I had really been at a loss with how to begin putting my thoughts and emotions into words about the current crisis in Japan until I saw this video. Even dogs in Japan embody grace in the midst of crisis. Grace was the first word that came to mind after watching news videos online. I looked up grace at dictionary.com and the first definition of grace describes, “elegance or beauty of form, manner, motion or action”. In the midst of immense destruction, I see grace.
I have seen parents holding their young children as they are being screened for radiation exposure. I see their grace, but I feel my own anger. I am miles and miles away and I am completely void of grace. I am angry. I was initially grief stricken by the news of the catastrophic earthquake and tsunami in Japan, but my grief was very short lived as the nuclear disaster unfolded. I don’t sit well with grief. I am more comfortable with anger. Anger is motivating. Anger brings about action.
Germany has already shut down its oldest reactors. The EU has called for stress tests for the reactors throughout the region. But I live in a country still embracing nuclear power. Why do we as a global community continue to fool ourselves into thinking that we can manage and control the Earth? There will always be statistical outliers. Japan experienced one last week.

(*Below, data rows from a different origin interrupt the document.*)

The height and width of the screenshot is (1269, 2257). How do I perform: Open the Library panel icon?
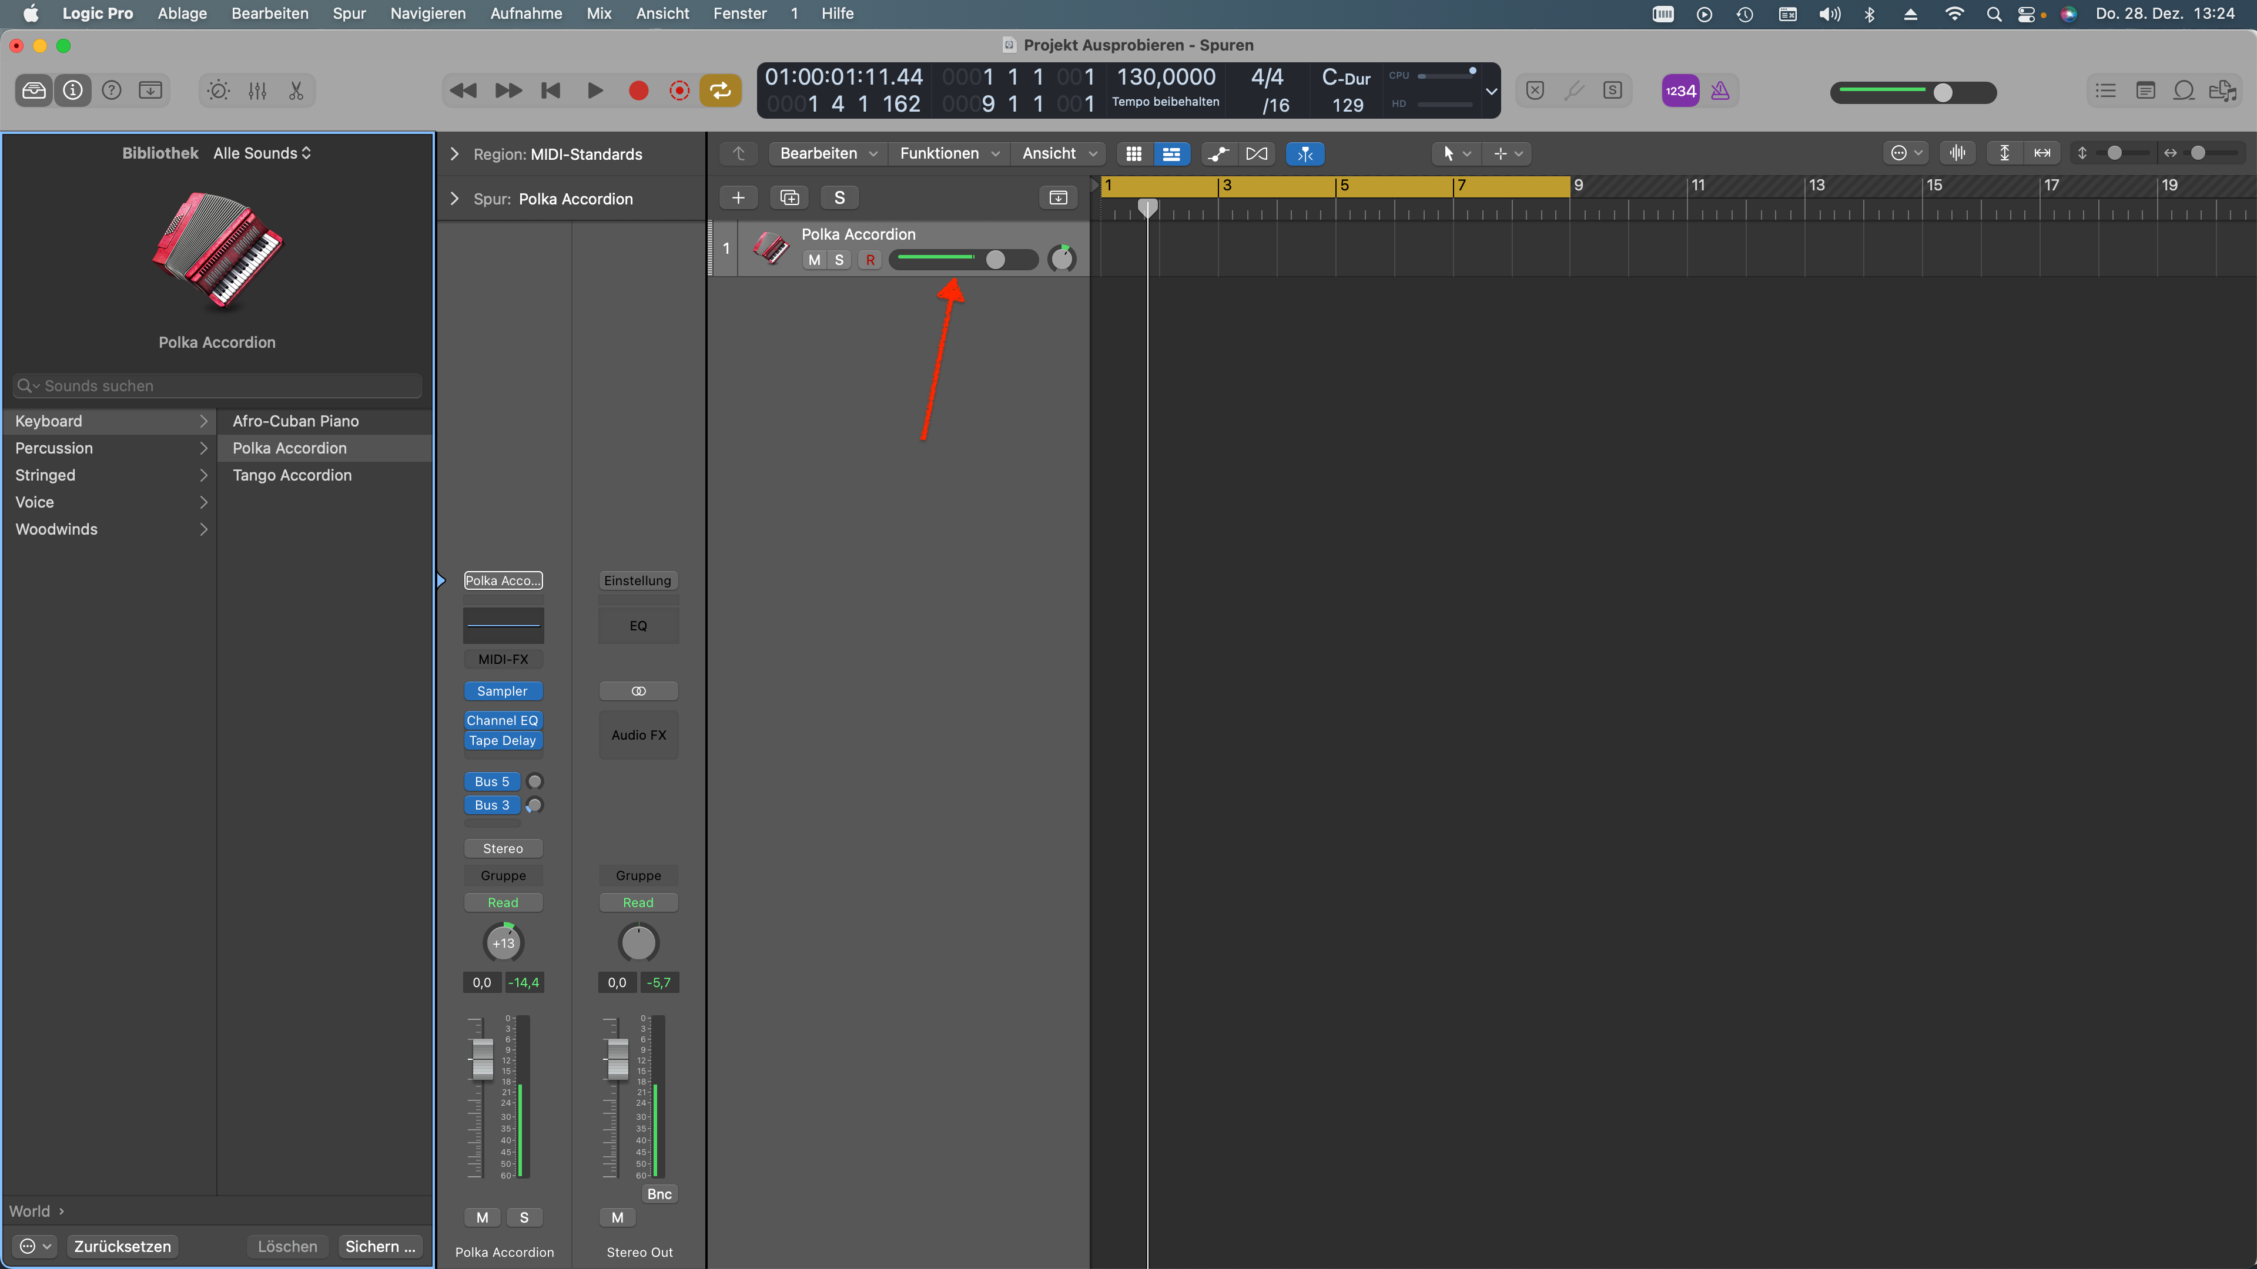pos(34,90)
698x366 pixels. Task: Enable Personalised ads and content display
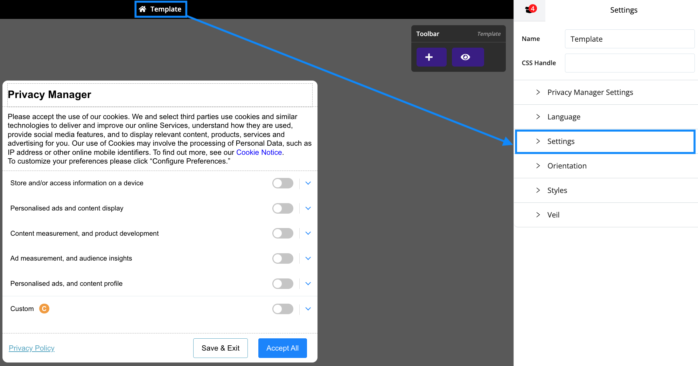pyautogui.click(x=282, y=208)
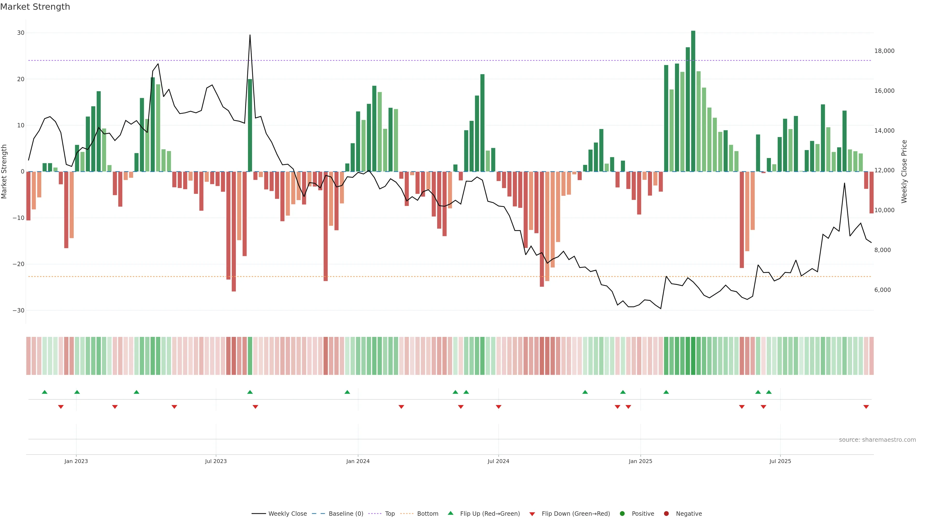The width and height of the screenshot is (928, 522).
Task: Click the Market Strength chart title
Action: [x=35, y=7]

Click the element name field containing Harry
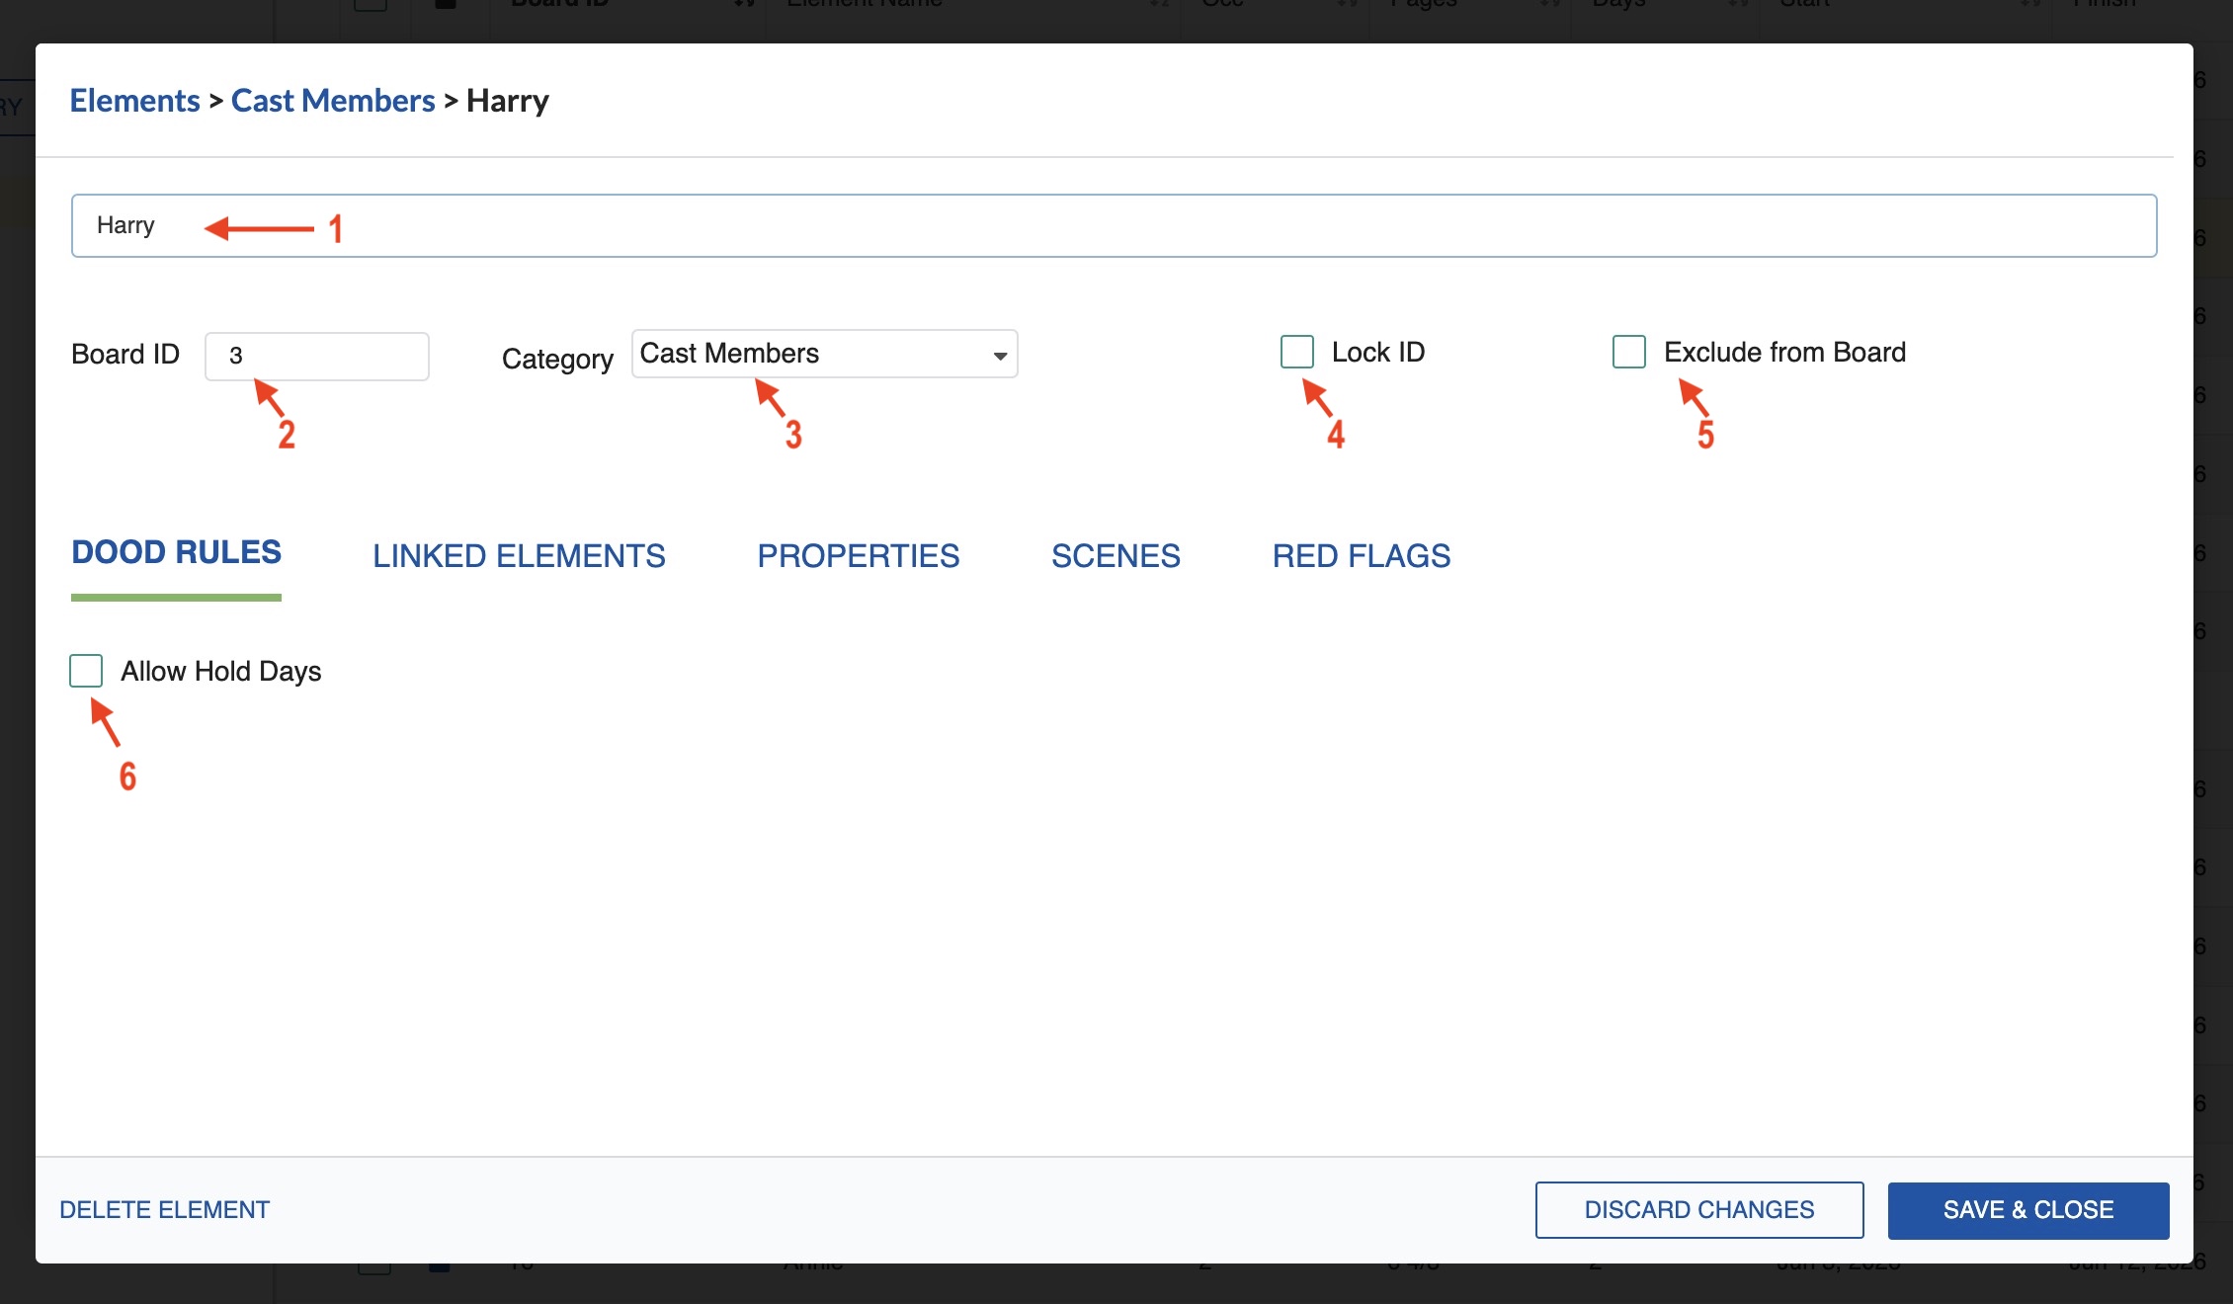coord(1113,226)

The doorbell rang as I was just starting dinner. Henrik was practicing his ukulele on the couch and I walked to the door with an egg in hand. A representative from our electric company wanted to know if we would like to switch to their Green Source renewable energy program. It had been our plan to sign up for this program when we moved to Portland, but as we have been in the red every month we have been here, I have cut costs wherever possible and have put off signing up for the program.
We bought a house with many energy saving features and we make conscious decisions every day to conserve resources. I felt torn about declining, but knew that we were mindful of our consumption. As I returned to the kitchen and cracked the egg into the bowl I realized how angry I was about the lack of renewable energy options we are offered in this country. I walked back to the front door, put on shoes and walked out to the sidewalk. I called out the woman, but she didn’t hear me. I went back in the house and debated about putting off signing up again, but, I was motivated by my anger.
I grabbed a jacket and got Henrik in a jacket and boots and we started walking down the street. We reached the end of our block and did not see the woman. The city bus left its stop at the intersection at the end of the next block and I thought we had lost her. We continued toward the intersection and found the woman leaving the last house on the block. I called out to her and we met up on the side of the street. I filled out the paperwork and Henrik stomped around in muddy puddles. One of the main reasons I signed up was because the renewable energy options did not include nuclear as a pseudo-green energy source. As we walked back home I actually felt less angry.
I am also motivated by my anger not to move, but to sit. I will sit with my anger and I will infuse some grace. I hope that the earthquake and tsunami survivors in Japan will soon find safety in their surroundings, that they will be able to experience their own grief and anger, and that they will be continue to embody such inspiring grace.